▶ **Exercise**: Copy each line below that contains "This".

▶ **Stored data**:

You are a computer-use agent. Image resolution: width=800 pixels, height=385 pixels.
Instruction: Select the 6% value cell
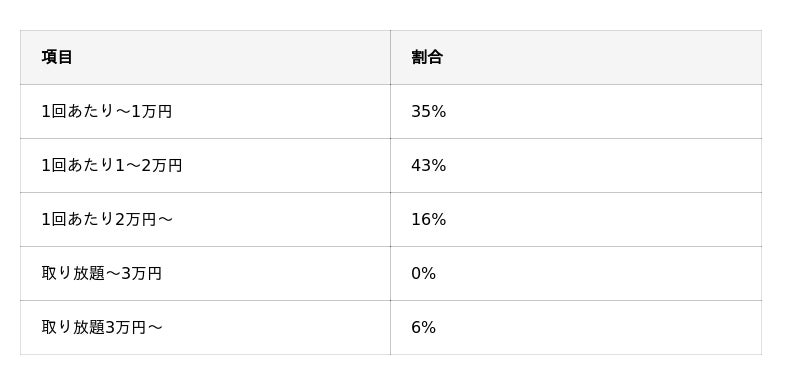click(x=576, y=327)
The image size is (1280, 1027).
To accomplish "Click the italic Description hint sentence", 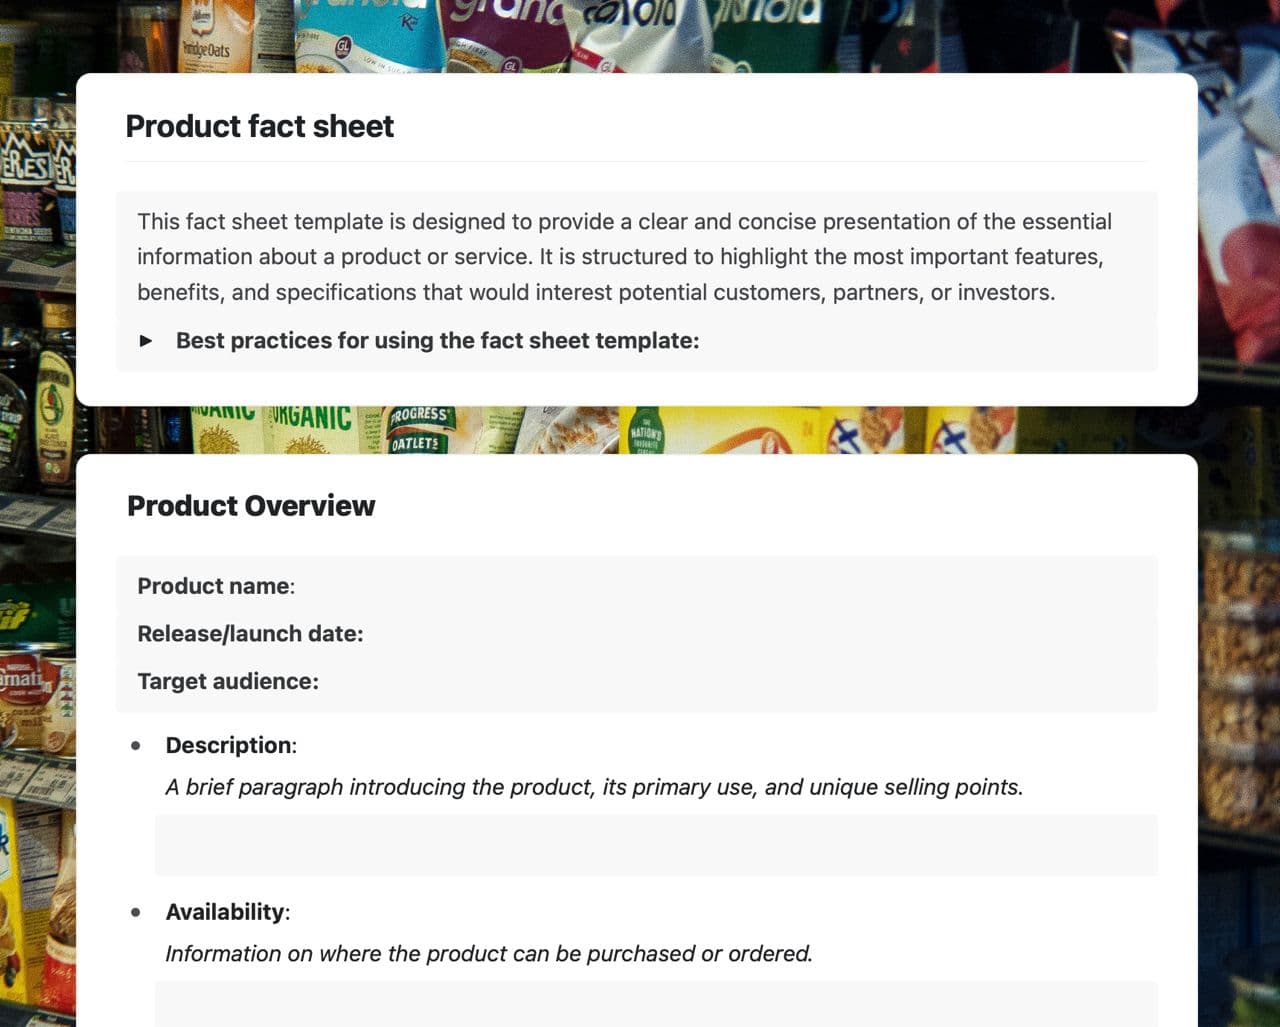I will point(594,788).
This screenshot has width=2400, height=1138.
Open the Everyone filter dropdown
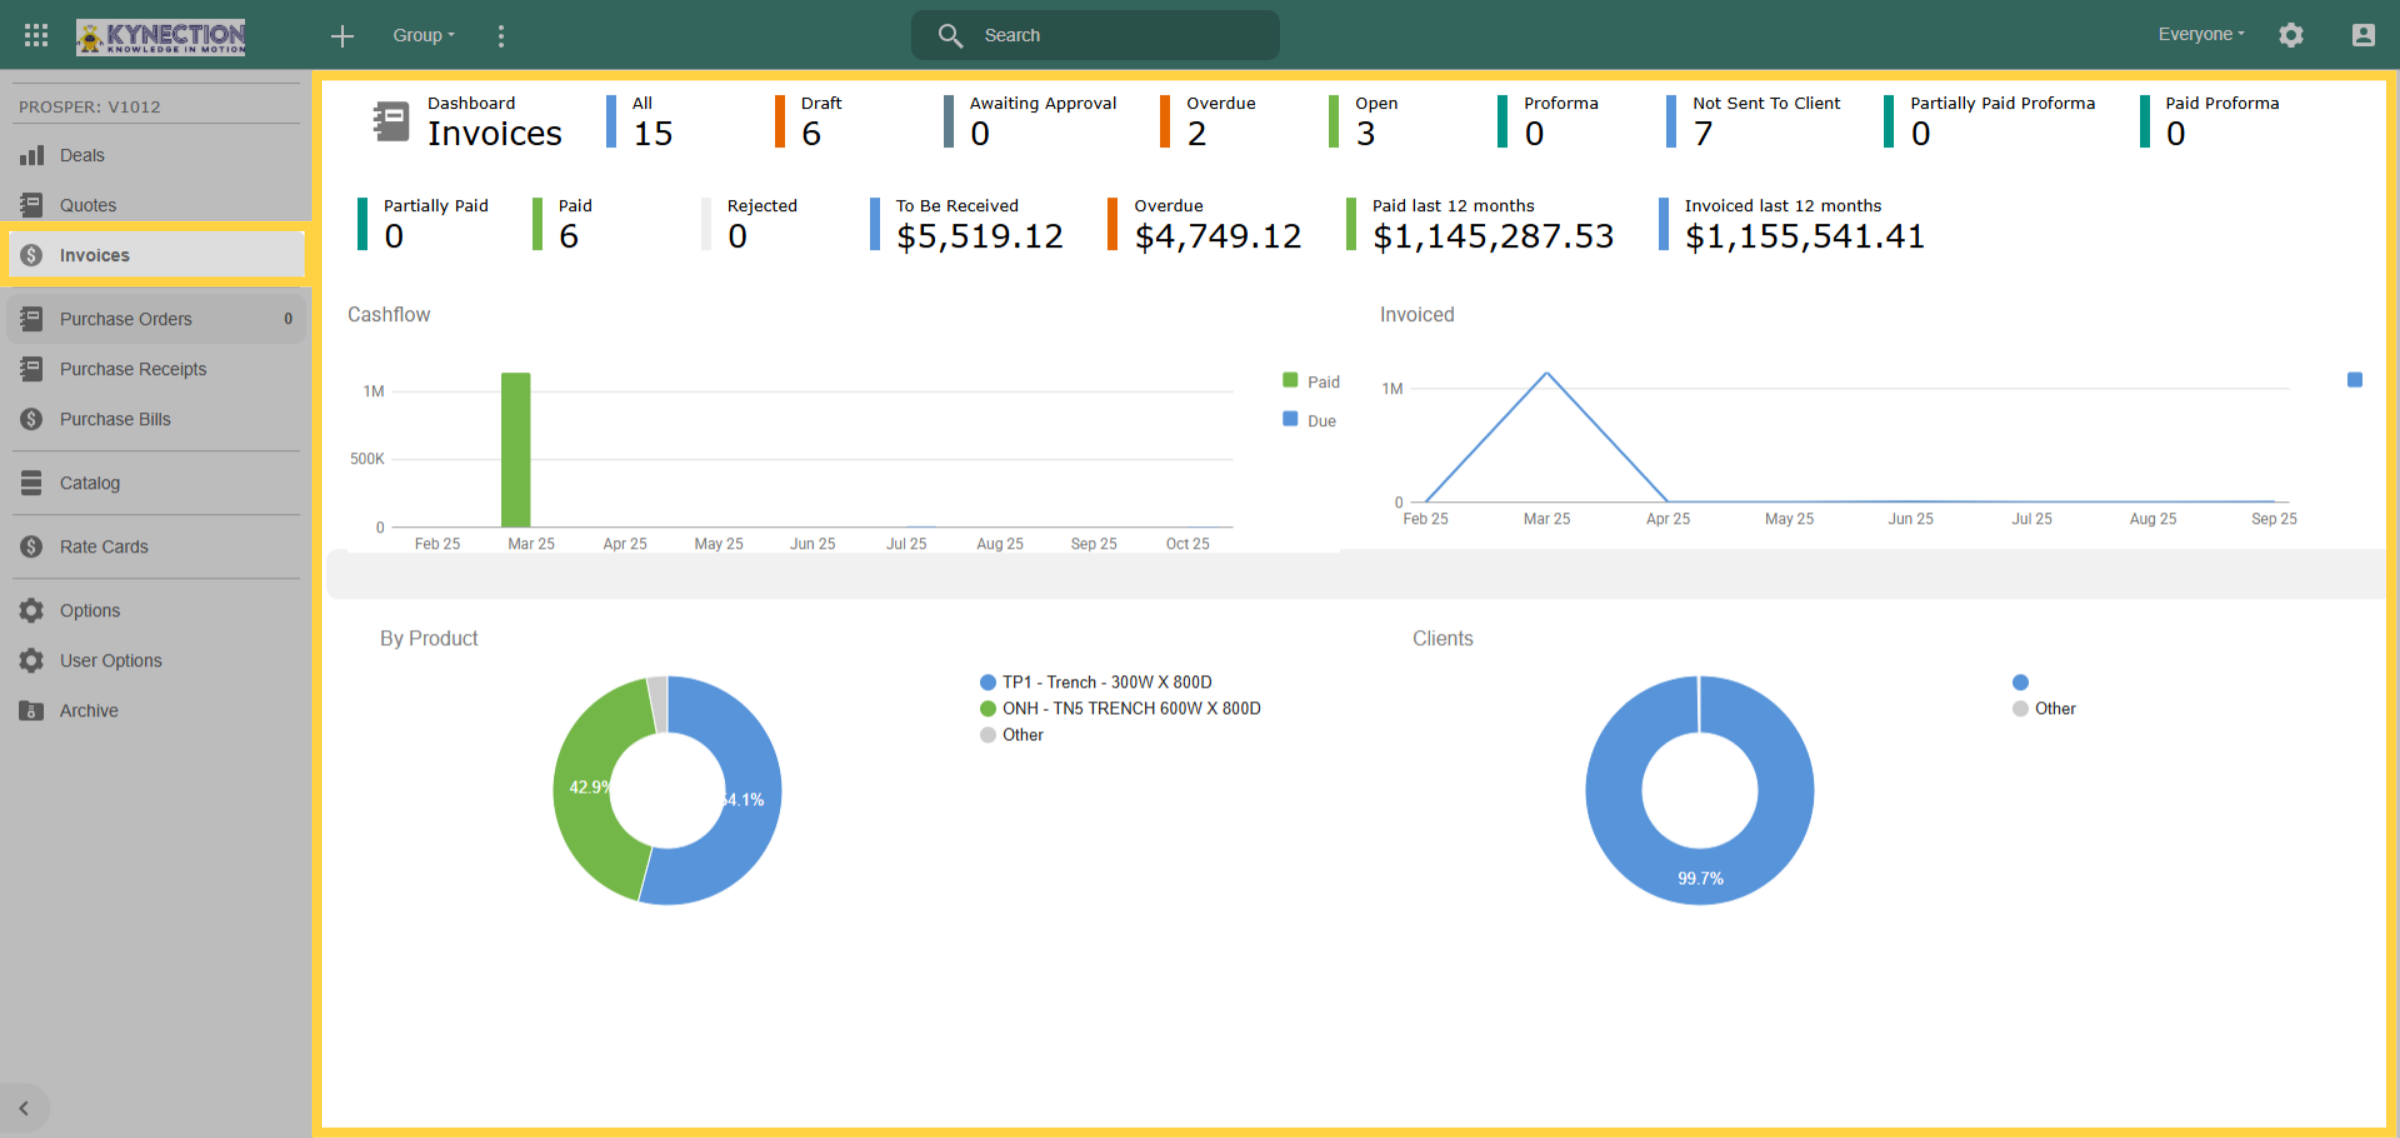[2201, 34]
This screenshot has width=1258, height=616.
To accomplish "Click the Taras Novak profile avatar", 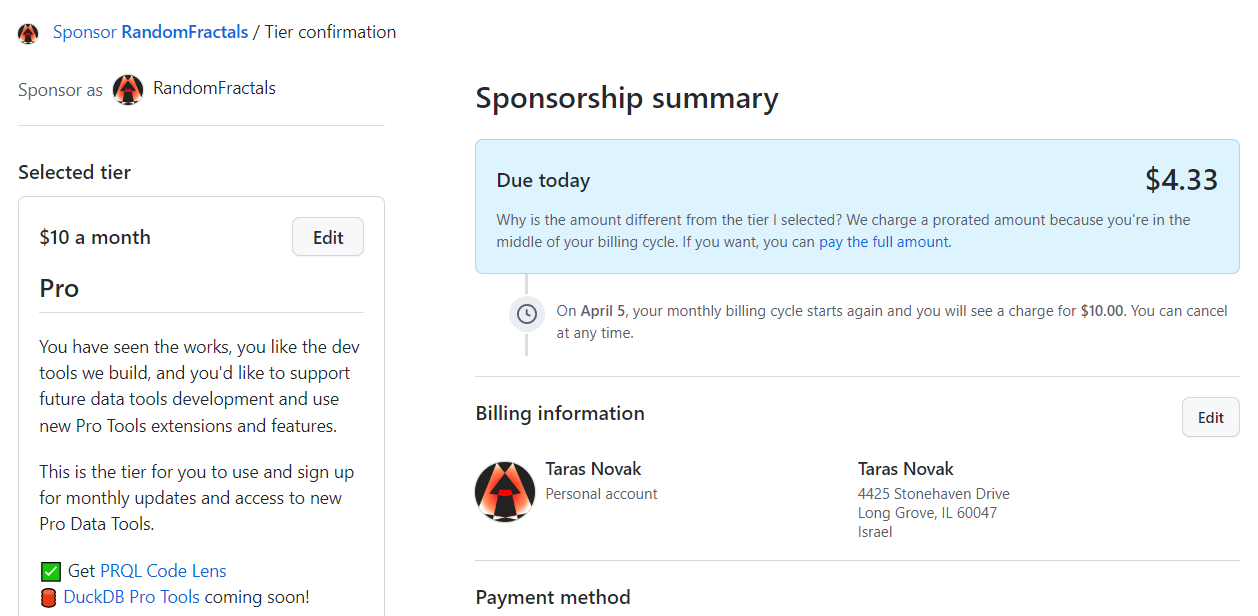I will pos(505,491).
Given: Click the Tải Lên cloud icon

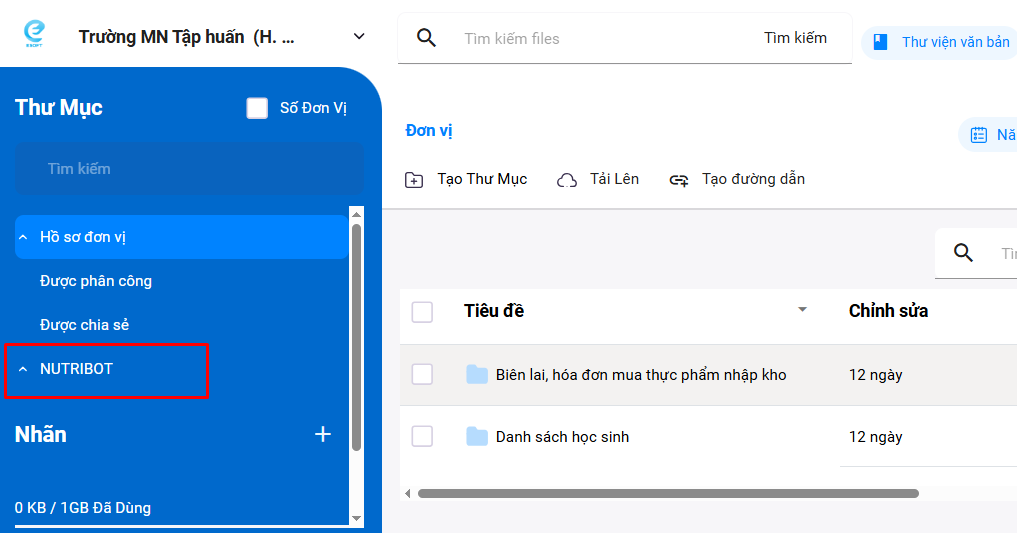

▶ **Expected output**:
This screenshot has width=2400, height=1138.
This screenshot has width=1258, height=616.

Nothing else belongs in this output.